— TASK —
Give back the rows from the line holding "The height and width of the screenshot is (720, 1366)." through the line holding "at (254, 642).", inclusive, with "toggle stylus" swapped for "toggle pen" and nothing else changed.

— RECORD LIST —
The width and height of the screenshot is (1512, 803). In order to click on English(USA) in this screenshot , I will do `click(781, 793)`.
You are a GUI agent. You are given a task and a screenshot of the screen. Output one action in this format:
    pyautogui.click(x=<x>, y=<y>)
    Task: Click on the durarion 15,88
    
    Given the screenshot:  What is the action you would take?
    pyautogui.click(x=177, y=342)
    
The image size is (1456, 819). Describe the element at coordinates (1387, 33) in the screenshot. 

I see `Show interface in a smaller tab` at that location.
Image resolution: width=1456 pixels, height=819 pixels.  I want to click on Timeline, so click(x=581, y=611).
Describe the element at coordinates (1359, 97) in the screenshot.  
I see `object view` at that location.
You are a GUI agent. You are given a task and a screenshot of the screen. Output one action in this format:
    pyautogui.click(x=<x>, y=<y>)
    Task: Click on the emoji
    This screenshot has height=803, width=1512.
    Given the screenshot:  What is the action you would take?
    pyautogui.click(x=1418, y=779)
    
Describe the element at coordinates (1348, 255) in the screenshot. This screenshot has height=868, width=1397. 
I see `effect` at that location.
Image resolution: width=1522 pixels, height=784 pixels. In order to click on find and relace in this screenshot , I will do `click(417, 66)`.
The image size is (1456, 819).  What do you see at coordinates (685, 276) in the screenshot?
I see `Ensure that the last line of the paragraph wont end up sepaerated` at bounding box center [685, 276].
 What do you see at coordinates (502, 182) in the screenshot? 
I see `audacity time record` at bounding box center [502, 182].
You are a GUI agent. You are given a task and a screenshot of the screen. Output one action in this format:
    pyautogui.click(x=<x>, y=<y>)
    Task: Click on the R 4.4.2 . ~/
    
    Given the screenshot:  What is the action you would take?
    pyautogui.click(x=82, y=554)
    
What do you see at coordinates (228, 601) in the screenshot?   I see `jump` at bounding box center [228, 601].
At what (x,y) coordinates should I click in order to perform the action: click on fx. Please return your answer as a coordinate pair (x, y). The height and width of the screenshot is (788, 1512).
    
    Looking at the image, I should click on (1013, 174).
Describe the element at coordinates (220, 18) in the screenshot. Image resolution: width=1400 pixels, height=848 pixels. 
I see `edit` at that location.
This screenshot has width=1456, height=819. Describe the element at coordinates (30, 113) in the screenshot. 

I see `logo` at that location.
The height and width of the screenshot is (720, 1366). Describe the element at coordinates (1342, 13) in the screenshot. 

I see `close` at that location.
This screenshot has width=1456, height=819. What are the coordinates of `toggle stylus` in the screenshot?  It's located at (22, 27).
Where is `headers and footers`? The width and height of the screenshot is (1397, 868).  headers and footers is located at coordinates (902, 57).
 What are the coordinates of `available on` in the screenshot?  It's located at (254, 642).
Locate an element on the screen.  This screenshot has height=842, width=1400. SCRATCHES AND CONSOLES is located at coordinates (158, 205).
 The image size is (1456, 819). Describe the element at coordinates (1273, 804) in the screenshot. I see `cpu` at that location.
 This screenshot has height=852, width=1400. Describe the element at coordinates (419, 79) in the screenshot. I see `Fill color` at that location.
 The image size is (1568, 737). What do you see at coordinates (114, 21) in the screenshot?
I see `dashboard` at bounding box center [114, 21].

— COMPLETE ANSWER —
The height and width of the screenshot is (720, 1366). Describe the element at coordinates (1342, 13) in the screenshot. 

I see `close` at that location.
This screenshot has width=1456, height=819. What are the coordinates of `toggle pen` in the screenshot?  It's located at (22, 27).
Where is `headers and footers`? The width and height of the screenshot is (1397, 868).  headers and footers is located at coordinates (902, 57).
 What are the coordinates of `available on` in the screenshot?  It's located at (254, 642).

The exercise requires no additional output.